Banking & Capital Markets

Lenders Ease Up on Restricted Payments

Companies are increasingly able to renegotiate restricted payment covenants, enabling them to pay dividends and institute buybacks.
Vincent RyanFebruary 14, 2011

In another sign of looser creditor protections and greater flexibility for borrowers, a growing number of companies are getting lenders to relax the restricted payment covenants on their debt. In numerous public filings during the past three months, companies have detailed changes to credit agreements that will give them more freedom to return some of the cash on their balance sheets to shareholders and private-equity sponsors. That’s a marked change from two years ago, when many lenders tightened the screws on restricted payments in order to keep borrowers from reducing their cash cushions.

Restricted payment covenants prevent a company from paying dividends, buying back stock, prepaying subordinated debt, or paying management fees to a private-equity sponsor. “They are set up to limit what the company can do with cash or assets it has generated from operations, the idea being that creditors want to preserve the value at the borrower and not see it flow out to third parties in a way that wouldn’t benefit the creditors,” says Vanessa Spiro, a partner in banking and finance at law firm Jones Day.

Prior to the credit crisis, when private-equity firms were easily financing highly leveraged deals, restricted payment covenants were relatively relaxed, says Spiro. Lenders allowed borrowers to pay out a percentage of their excess cash flow or net income to sponsors or other equity holders. “It was a way for private equity to gain a return on its investment rather quickly and easily,” she says. But lenders then changed direction, putting annual or loan-term caps on payments. “It’s one of the first places creditors will look to tighten their protections — it’s where value is leaving the borrower,” says Spiro.

Now lenders appear to be reverting to precrisis form. In early December, for example, TW Telecom Holdings got an amend-and-extend deal from creditors that allows the company to pay up to $50 million annually for dividends, share repurchases, and certain other payments. Dunkin’ Brands, likewise, is in the midst of pursuing an amendment to its $1.25 billion senior secured term loan that would increase the size of its allowable restricted payments, says Standard & Poor’s.

Limits on these restricted payments are often tied to consolidated net income. So instead of trying to get lenders to increase the absolute dollar ceiling on payments, some companies are asking them to modify how they calculate the company’s capacity to make payments.

Last November, for example, Asbury Automotive Group won a concession from lenders to double its restricted payment allowance, or “basket.” But just as important was an amendment that changed the definition of consolidated net income to exclude certain gains and losses. (Asbury Automotive’s restricted payment allowance basket was based on consolidated net income.) The impetus was a $500 million goodwill impairment that blindsided the company in 2008, says treasurer Ryan Marsh. Because the loss flowed through the P&L, “it really hamstrung us coming out of the recession,” he says. But the banks recognized that the goodwill charge didn’t hamper the company’s ability to generate cash, so the net income number defined in the company’s restricted payment covenants now excludes noncash goodwill impairments.

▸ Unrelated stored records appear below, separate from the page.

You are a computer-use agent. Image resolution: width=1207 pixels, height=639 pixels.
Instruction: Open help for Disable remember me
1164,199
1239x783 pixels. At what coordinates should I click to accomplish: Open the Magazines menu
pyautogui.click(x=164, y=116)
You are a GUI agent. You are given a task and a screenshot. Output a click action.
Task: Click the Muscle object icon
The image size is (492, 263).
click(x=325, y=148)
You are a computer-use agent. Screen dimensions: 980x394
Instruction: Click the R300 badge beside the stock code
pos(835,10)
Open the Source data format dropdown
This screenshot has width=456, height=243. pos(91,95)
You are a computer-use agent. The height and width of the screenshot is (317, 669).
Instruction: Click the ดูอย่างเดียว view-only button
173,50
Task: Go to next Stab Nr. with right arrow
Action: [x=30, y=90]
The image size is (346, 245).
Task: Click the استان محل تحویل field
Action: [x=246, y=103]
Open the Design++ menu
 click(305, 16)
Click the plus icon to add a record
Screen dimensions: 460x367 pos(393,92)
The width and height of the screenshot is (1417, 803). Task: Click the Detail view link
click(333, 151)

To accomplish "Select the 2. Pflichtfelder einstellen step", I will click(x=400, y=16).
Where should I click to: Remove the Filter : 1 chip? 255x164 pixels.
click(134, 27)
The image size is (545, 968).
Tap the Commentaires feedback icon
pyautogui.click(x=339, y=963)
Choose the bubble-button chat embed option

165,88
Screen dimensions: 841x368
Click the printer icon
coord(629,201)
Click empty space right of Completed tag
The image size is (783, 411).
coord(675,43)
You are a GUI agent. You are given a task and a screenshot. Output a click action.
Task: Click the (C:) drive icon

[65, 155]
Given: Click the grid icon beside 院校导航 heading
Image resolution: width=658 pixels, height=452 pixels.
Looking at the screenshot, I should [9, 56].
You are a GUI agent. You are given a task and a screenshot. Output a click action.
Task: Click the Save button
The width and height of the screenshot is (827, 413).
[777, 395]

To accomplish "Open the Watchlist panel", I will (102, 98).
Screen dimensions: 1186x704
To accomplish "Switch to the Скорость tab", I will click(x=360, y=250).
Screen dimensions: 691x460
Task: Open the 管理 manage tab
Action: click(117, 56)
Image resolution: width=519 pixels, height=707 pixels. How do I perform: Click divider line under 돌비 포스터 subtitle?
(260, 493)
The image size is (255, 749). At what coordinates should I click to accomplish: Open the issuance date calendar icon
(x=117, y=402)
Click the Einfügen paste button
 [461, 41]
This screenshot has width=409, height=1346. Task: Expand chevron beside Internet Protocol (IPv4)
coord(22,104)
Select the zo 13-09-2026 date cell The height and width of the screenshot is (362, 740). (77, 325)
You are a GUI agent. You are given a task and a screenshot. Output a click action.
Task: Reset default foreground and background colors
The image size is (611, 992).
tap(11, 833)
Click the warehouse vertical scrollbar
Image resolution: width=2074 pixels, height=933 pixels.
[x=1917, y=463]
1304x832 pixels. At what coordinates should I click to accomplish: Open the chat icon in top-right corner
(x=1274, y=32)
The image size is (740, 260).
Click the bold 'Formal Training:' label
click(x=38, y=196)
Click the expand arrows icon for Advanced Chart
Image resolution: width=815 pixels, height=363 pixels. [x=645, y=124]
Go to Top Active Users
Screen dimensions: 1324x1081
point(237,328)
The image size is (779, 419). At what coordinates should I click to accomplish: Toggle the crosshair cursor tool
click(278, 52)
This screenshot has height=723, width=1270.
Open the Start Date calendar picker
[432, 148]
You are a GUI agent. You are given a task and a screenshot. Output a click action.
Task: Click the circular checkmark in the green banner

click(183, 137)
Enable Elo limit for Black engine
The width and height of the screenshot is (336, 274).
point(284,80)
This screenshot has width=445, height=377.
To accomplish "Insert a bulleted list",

Of course, CFOs have to make a good case to creditors that they should be allowed to release some of their cash. Tasty Baking Co. recently received a waiver on some of its credit facility’s covenants, but the lender kept the payment restriction intact. Banks are still wary, in some instances, of struggling borrowers that want to reward equity holders instead of holding on to cash — the cash that creditors would claim in a potential bankruptcy.